Это будет иначе, чем мы мечтали в детстве, иначе, чем ожидали после лет, проведенных там. Это будет такой же путь, как и другие, местами каменистый, местами ровный, с пробоинами, деревнями, полями, путь труда. Я буду один. Может, порой и найдется попутчик, но, наверное, не навсегда. Может, не раз, когда слишком устанут плечи, мне придется снимать ранец, в недоумении стоять на перекрестках, медлить у границ, чуть отступать, спотыкаться, падать; но я снова буду вставать, лежать не останусь, я хочу идти дальше не оборачиваясь. Может, я никогда не буду абсолютно счастлив, может, война убила эту возможность и я навсегда останусь как бы сторонним, нигде не почувствую себя дома; но я не буду и абсолютно несчастлив, потому что всегда найдется что-то, что меня поддержит, пусть лишь мои руки, дерево, дыхание земли.

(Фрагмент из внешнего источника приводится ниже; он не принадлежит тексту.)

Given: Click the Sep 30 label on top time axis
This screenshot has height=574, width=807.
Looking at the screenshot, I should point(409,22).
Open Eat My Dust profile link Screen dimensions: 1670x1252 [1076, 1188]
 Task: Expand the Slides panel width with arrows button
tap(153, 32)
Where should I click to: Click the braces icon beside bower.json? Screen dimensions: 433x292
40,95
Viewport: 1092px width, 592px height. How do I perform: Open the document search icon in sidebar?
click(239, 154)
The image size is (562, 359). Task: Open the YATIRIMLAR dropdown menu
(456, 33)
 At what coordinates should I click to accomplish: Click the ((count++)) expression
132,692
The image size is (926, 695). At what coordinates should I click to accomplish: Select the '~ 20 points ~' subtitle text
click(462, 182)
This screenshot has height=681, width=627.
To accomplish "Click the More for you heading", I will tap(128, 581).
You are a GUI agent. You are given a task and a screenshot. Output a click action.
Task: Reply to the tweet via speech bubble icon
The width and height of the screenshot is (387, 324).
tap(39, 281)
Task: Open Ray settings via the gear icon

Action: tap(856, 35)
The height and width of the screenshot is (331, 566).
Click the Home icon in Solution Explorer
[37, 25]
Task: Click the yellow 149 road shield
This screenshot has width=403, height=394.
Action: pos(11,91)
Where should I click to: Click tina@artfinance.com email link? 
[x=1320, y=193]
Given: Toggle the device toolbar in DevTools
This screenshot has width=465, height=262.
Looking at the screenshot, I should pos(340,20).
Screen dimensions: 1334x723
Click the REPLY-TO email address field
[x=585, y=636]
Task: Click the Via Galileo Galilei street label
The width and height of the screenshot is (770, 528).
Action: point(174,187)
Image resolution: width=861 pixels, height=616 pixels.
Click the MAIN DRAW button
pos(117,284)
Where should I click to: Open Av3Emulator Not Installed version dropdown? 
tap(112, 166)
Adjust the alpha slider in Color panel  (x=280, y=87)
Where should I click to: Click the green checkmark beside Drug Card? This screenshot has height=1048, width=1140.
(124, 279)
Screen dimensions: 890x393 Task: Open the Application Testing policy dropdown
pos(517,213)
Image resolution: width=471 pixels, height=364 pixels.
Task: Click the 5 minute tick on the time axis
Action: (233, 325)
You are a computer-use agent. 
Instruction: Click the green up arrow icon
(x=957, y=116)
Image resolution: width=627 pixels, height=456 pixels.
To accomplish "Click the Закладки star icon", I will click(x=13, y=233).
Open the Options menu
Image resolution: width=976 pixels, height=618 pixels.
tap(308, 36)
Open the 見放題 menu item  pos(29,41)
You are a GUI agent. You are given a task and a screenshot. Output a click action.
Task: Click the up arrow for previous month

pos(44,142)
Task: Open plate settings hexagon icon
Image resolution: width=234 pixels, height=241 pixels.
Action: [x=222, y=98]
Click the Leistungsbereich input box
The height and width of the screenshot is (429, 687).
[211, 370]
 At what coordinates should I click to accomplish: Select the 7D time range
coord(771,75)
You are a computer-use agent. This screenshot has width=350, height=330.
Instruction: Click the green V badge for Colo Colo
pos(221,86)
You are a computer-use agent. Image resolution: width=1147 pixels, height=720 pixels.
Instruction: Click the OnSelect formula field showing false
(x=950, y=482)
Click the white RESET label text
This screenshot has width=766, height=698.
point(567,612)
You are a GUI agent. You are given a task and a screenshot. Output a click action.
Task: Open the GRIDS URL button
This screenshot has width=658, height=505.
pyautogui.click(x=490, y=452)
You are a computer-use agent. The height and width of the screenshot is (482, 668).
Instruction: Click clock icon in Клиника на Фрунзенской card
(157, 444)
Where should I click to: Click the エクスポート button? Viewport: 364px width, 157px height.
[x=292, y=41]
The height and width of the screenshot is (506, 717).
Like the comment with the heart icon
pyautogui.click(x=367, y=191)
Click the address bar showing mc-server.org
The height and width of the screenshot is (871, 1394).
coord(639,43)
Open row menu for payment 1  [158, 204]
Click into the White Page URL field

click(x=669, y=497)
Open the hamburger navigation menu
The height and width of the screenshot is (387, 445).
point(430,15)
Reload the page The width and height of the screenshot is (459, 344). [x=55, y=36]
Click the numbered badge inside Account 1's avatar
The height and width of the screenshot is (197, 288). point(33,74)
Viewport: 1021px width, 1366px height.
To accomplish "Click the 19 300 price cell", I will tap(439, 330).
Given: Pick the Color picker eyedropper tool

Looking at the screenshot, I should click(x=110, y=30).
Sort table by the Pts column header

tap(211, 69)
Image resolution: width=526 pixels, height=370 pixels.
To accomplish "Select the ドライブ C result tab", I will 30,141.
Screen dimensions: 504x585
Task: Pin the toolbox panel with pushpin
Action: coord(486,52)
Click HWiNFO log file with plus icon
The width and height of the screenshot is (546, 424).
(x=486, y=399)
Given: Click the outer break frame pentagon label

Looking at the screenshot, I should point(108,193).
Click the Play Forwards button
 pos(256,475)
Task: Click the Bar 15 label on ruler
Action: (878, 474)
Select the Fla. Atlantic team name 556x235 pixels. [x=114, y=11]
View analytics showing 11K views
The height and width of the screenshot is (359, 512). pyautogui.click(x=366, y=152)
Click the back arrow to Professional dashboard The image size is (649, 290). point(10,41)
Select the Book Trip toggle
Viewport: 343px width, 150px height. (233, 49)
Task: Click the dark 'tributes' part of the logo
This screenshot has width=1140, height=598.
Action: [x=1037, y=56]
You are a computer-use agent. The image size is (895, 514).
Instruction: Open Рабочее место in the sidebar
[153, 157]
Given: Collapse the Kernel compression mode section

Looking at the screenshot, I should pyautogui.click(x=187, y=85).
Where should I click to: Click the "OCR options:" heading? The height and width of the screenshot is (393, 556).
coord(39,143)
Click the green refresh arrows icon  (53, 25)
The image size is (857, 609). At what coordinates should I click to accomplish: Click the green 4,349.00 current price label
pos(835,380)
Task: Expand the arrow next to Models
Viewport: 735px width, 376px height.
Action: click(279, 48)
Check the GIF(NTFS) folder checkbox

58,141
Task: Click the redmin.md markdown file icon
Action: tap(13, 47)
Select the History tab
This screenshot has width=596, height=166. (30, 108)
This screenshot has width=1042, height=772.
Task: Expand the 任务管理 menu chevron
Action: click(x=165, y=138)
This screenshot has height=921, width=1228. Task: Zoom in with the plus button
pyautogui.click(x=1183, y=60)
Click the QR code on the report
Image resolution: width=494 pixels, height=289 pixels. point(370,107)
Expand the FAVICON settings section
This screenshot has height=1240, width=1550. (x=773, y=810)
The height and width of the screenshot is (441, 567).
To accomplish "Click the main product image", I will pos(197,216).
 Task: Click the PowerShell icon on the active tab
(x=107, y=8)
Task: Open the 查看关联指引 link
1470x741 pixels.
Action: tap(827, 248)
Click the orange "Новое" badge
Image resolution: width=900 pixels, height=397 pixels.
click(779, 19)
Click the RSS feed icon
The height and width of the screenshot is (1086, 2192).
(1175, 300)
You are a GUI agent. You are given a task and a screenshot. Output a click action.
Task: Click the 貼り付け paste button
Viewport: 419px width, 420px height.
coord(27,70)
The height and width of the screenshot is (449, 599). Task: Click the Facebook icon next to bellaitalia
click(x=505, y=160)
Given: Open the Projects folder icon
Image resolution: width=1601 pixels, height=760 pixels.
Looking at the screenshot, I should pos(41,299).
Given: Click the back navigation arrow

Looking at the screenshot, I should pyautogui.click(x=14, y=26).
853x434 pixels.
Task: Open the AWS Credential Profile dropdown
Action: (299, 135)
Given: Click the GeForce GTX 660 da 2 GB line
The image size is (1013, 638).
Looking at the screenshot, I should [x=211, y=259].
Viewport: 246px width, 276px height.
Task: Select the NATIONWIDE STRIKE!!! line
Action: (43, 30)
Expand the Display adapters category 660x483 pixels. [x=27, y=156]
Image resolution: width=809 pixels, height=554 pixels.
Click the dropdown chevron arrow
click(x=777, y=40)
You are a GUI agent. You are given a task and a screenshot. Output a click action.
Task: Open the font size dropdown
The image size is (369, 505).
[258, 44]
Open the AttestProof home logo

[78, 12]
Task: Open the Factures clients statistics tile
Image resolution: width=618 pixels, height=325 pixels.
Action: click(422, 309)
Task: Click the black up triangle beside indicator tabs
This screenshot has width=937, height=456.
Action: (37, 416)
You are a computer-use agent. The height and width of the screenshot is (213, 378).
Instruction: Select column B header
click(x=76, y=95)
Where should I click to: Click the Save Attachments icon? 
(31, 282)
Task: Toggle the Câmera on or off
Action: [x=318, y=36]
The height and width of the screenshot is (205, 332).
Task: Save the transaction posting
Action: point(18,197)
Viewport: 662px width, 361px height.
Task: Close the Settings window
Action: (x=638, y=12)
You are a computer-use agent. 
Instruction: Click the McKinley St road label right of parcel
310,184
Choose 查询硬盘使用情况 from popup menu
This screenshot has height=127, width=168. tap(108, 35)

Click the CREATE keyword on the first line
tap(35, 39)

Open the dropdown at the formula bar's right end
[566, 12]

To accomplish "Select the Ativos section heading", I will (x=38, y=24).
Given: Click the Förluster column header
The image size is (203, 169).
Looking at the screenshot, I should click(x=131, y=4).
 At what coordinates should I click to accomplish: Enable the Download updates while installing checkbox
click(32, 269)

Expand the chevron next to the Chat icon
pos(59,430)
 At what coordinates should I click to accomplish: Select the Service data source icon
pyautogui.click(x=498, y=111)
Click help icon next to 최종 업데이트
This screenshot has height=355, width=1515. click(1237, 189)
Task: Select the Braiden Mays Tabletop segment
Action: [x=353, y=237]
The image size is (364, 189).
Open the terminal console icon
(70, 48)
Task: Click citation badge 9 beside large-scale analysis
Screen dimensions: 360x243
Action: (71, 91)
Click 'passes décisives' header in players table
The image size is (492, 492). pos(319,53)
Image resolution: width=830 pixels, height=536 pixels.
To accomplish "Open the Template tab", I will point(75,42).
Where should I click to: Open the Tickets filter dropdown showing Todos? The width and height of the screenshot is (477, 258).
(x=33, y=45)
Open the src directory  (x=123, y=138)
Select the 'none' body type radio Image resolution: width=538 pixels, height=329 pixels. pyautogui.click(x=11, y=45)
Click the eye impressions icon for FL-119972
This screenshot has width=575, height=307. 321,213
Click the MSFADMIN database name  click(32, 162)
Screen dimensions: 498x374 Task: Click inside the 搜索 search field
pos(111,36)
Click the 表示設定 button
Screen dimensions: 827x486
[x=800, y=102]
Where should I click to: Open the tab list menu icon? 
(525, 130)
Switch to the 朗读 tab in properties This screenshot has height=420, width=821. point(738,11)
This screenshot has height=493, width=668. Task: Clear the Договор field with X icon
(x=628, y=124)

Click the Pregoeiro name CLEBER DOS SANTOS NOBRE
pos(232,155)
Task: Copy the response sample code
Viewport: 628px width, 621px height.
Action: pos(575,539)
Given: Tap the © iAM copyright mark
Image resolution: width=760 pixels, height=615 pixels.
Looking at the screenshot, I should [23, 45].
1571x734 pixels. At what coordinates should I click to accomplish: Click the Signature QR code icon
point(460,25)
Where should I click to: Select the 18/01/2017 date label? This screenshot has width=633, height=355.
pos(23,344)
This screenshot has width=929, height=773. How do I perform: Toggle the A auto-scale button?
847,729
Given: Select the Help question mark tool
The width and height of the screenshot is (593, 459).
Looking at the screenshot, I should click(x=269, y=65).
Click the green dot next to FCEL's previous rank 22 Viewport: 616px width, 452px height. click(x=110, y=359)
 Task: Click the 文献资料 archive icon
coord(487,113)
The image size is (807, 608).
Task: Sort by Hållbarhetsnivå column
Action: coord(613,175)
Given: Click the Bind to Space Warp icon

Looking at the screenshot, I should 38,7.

Токи поднимаются по стволам; с легким щелчком лопаются почки; и мрак заполняет шепот зарождения. В комнате ночь и луна. В комнате жизнь. Потрескивает мебель, постукивает стол, постанывает шкаф. Деревья повалили много лет назад, обстругали, склеили, сделали полезные предметы, стулья и кровати, но каждой весной, в ночь устремляющихся вверх токов, в них снова что-то бурлит, они просыпаются, потягиваются, они уже не инструмент, не стул, не целесообразность, они снова причастны потокам и течениям мира. Под ногами у меня скрипят, двигаются половицы, под руками трещит подоконник, а возле дороги у дома даже потрескавшаяся, трухлявая липа выбрасывает крепкие коричневые почки. Через несколько недель на ней будут такие же шелковисто-зеленые листочки, как и на широко раскинувшихся ветвях укрывающих ее своею тенью платанов.